FAQ
Hey all,

I was trying to copy some data from our cluster on 0.19.2 to a new
cluster on 0.18.3 by using disctp and the hftp:// filesystem.
Everything seemed to be going fine for a few hours, but then a few
tasks failed because a few files got 500 errors when trying to be
read from the 19 cluster. As a result the job died.
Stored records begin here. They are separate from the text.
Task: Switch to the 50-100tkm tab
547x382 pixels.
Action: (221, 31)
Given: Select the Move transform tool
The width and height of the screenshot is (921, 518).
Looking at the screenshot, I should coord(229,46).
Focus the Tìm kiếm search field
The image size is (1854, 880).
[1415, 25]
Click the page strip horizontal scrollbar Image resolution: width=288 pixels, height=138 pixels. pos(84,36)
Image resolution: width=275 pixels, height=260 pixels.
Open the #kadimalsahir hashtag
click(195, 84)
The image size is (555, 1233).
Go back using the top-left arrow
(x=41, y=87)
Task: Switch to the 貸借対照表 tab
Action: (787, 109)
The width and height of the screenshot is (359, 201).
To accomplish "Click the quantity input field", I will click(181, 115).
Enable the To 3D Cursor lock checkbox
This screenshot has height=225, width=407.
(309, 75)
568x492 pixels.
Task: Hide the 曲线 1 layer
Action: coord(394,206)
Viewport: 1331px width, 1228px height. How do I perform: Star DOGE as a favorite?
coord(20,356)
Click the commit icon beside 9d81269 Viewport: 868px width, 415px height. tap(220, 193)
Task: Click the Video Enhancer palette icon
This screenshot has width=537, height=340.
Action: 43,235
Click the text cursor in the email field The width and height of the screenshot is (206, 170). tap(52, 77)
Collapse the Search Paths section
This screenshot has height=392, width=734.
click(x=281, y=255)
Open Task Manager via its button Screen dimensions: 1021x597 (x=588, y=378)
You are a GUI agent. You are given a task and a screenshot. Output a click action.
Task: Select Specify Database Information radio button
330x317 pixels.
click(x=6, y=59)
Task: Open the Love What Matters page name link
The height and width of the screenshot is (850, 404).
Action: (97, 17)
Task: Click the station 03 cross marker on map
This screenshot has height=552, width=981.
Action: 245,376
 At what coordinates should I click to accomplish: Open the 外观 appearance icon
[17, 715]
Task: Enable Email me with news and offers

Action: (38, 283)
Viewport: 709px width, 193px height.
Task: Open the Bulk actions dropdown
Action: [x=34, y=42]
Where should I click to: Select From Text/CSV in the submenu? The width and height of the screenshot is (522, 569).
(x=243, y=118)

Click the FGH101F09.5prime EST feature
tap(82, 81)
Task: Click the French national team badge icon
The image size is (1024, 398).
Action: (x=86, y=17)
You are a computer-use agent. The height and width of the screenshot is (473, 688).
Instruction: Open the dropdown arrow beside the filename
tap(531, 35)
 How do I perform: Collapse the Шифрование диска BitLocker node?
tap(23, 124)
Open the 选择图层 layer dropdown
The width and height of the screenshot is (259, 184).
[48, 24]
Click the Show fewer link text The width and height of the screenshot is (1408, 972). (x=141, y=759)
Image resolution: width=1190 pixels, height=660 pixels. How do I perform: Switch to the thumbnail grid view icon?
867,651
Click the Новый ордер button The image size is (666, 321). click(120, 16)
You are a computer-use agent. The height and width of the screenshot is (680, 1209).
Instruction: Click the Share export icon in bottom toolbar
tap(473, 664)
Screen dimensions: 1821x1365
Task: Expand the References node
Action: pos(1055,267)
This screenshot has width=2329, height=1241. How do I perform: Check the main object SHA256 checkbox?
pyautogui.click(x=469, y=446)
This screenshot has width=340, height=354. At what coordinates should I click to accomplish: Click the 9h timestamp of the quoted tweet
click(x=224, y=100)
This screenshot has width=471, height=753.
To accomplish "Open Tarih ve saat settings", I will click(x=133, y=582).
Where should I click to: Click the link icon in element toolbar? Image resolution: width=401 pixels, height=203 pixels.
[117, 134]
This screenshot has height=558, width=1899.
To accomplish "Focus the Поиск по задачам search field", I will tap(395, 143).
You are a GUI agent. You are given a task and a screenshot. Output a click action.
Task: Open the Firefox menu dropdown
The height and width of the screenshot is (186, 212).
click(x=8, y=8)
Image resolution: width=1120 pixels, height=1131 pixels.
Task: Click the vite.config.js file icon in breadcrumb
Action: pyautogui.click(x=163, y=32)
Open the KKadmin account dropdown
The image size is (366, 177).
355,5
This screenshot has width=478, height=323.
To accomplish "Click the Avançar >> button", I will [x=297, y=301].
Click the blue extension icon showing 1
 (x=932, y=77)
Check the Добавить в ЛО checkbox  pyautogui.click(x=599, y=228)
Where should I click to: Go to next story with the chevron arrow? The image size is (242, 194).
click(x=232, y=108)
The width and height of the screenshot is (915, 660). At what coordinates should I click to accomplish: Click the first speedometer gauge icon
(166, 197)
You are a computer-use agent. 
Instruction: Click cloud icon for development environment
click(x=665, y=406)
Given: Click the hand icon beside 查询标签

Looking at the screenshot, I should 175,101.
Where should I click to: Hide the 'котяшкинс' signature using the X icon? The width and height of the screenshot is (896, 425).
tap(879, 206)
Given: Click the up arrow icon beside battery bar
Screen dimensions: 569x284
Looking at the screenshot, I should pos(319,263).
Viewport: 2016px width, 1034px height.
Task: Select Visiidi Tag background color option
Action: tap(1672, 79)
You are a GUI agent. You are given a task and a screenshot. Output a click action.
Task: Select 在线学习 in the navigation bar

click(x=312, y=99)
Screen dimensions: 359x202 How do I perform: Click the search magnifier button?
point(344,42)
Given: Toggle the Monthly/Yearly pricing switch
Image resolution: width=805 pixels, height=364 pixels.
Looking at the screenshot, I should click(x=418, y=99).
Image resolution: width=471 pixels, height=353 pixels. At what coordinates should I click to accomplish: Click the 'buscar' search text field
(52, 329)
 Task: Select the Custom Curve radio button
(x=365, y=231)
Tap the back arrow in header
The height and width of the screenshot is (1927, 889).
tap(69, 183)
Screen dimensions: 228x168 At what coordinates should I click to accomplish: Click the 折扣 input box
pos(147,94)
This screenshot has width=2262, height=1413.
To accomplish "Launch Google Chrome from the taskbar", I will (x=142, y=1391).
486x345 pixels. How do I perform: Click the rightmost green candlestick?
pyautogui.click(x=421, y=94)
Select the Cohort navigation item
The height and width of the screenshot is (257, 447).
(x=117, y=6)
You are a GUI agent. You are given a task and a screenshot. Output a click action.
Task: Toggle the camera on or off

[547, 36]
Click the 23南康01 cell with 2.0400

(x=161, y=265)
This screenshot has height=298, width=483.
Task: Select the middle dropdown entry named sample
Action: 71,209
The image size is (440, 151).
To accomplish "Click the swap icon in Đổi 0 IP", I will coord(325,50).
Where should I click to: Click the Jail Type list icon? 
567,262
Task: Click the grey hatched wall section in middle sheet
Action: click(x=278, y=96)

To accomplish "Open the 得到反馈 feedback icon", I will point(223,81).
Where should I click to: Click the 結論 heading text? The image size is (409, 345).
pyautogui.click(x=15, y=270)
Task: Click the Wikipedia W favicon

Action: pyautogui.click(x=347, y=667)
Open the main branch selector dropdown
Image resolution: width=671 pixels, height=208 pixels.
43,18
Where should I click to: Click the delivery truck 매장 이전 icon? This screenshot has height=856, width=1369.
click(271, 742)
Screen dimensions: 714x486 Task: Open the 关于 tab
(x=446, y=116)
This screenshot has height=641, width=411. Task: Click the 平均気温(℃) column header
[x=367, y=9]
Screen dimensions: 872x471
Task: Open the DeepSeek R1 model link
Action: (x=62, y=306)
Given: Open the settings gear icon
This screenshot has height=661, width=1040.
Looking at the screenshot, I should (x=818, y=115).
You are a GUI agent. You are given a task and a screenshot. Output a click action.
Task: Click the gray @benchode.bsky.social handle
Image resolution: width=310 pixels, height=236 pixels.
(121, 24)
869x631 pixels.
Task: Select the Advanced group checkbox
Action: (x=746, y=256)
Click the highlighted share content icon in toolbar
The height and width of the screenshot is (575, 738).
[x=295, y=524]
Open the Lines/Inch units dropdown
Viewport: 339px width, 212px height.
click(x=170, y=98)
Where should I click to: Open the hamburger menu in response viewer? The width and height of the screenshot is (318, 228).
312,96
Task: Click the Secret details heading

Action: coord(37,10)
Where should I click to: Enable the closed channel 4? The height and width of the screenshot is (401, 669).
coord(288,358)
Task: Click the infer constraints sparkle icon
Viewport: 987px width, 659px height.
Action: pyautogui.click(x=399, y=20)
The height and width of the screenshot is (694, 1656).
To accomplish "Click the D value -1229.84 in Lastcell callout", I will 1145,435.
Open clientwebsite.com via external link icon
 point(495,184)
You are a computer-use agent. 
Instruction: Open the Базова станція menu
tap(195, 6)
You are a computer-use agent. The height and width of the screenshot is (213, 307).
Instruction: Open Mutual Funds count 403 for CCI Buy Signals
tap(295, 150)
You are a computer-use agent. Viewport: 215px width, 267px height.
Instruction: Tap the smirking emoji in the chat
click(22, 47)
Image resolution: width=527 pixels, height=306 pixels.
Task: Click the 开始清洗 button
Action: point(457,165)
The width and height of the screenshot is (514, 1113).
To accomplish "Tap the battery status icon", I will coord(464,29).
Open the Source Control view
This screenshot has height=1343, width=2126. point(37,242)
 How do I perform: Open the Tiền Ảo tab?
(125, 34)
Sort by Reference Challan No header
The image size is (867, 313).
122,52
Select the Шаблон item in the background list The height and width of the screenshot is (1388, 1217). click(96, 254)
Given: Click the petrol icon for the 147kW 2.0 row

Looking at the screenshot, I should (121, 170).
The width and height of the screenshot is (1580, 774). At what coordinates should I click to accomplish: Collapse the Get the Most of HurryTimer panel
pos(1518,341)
Now that I'm
trying to restart it, I get this error:

[rapleaf@ds-nn2 ~]$ hadoop distcp hftp://ds-nn1:7276/ hdfs://ds-
nn2:7276/cluster-a
09/04/08 23:32:39 INFO tools.DistCp: srcPaths=[hftp://ds-nn1:7276/]
09/04/08 23:32:39 INFO tools.DistCp: destPath=hdfs://ds-nn2:7276/
cluster-a
With failures, global counters are inaccurate; consider running with -i
Copy failed: java.net.SocketException: Unexpected end of file from
server
at sun.net.www.http.HttpClient.parseHTTPHeader
(HttpClient.java:769)
at sun.net.www.http.HttpClient.parseHTTP(HttpClient.java:632)
at sun.net.www.http.HttpClient.parseHTTPHeader
(HttpClient.java:766)
at sun.net.www.http.HttpClient.parseHTTP(HttpClient.java:632)
at sun.net.www.protocol.http.HttpURLConnection.getInputStream
(HttpURLConnection.java:1000)
at org.apache.hadoop.dfs.HftpFileSystem$LsParser.fetchList
(HftpFileSystem.java:183)
at org.apache.hadoop.dfs.HftpFileSystem
$LsParser.getFileStatus(HftpFileSystem.java:193)
at org.apache.hadoop.dfs.HftpFileSystem.getFileStatus
(HftpFileSystem.java:222)
at org.apache.hadoop.fs.FileSystem.exists(FileSystem.java:667)
at org.apache.hadoop.tools.DistCp.checkSrcPath(DistCp.java:588)
at org.apache.hadoop.tools.DistCp.copy(DistCp.java:609)
at org.apache.hadoop.tools.DistCp.run(DistCp.java:768)
at org.apache.hadoop.util.ToolRunner.run(ToolRunner.java:65)
at org.apache.hadoop.util.ToolRunner.run(ToolRunner.java:79)
at org.apache.hadoop.tools.DistCp.main(DistCp.java:788)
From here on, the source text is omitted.